Wang Wei, 33, was a fighter pilot, a Chinese “top gun” whose F-8 jet scrambled
to intercept intruders — usually American spy planes like the EP-3E flown by
Osborn. Flying spy planes is boring, unglamorous work, interspersed with
moments of danger (of the 200 American airmen killed during the cold war, most
were on reconnaissance missions). The pilots of spy planes are often lowly
lieutenants like Osborn, who is 26 years old. Their main duty is to stay on
course for hours on end. To break the tedium, the crews of American spy planes
sometimes clown around. When Chinese fighters intercepted an EP-3E in the
winter of 1999, the American crewmen were decked out in Santa Claus hats. They
flashed “OK” signs at the Chinese pilots, as well as cruder gestures.

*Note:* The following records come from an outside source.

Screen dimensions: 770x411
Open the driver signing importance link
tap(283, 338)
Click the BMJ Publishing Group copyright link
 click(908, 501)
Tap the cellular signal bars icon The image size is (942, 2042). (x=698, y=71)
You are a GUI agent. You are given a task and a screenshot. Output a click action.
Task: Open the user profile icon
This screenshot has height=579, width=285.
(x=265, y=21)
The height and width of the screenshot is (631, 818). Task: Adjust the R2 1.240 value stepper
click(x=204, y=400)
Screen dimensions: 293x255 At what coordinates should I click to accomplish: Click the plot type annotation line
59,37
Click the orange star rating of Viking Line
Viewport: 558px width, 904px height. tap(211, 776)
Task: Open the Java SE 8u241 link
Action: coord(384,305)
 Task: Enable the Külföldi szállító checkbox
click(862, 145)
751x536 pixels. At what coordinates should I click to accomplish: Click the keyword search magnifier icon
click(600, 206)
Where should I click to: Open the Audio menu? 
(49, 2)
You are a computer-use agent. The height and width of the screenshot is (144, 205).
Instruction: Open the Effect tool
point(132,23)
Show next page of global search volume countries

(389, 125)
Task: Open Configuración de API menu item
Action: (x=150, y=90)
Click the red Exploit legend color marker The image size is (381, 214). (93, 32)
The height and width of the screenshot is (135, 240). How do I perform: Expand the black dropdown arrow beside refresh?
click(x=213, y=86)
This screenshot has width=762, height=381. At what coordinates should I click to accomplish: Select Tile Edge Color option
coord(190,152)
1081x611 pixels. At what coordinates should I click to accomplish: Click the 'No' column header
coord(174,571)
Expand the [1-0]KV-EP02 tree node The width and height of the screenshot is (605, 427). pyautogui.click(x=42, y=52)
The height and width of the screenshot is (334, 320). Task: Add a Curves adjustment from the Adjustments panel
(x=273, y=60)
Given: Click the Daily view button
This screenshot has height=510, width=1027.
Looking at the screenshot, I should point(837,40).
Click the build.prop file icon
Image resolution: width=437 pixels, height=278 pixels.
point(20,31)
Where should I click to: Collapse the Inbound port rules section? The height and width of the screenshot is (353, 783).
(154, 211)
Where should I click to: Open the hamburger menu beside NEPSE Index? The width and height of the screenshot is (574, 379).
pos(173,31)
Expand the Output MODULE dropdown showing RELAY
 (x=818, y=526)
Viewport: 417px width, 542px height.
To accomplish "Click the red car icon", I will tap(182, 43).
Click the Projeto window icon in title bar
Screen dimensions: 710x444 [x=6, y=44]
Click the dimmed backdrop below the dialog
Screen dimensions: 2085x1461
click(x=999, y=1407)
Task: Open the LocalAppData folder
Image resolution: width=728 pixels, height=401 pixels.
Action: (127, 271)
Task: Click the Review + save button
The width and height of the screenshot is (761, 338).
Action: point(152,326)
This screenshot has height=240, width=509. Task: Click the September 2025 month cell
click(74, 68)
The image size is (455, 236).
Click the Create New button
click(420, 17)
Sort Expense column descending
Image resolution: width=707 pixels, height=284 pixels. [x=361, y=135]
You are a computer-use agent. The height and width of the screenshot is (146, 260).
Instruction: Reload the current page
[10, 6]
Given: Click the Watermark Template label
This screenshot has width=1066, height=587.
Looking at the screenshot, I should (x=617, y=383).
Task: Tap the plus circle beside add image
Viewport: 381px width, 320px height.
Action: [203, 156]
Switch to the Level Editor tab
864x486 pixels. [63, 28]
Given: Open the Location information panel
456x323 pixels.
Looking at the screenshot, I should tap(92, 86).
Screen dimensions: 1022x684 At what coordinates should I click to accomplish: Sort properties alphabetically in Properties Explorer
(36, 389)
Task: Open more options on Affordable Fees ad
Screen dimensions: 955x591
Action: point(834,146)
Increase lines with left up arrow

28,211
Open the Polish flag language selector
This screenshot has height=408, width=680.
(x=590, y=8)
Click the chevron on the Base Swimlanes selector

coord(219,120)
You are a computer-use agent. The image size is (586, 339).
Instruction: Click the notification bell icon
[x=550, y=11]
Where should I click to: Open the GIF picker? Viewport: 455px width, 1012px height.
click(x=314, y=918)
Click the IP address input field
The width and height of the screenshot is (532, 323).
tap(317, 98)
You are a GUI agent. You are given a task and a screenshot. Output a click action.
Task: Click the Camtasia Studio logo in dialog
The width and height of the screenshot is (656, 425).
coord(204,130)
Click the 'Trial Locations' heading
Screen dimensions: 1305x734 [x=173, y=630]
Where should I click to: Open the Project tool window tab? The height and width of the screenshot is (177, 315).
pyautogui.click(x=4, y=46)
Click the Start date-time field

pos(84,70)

Not funny, according to the Chinese. “In the West, the Santa Claus hat is
a happy symbol,” wrote a Chinese military magazine in a recent article
describing the incident, “but it seems arrogant for pilots wearing such hats
to hover near another country’s airspace.” The pilot who flew up to confront
the spying American Santas that day was Wang Wei. The article described how
Wang and his wingman used “combat actions” to “force away” the American plane.
In China, the veteran Wang, 33, was seen as a heroic defender of the
motherland. In truth, he could be a bit of a joker himself. An American
air crew once photographed Wang winging by holding up a sign advertising his
e-mail address. A showboat in the fighter-jock tradition, Wang Wei liked to
fly underneath the ponderous American EP-3Es — then suddenly pop up just
ahead. The maneuver, first perfected by Soviet pilots during the cold war, is
called “thumping,” because it rocks the slower plane in the jet’s wake and
jolts its crew. Wang thumped hard. He once reportedly left scorch marks from
his afterburner on the windshield of an American spy plane.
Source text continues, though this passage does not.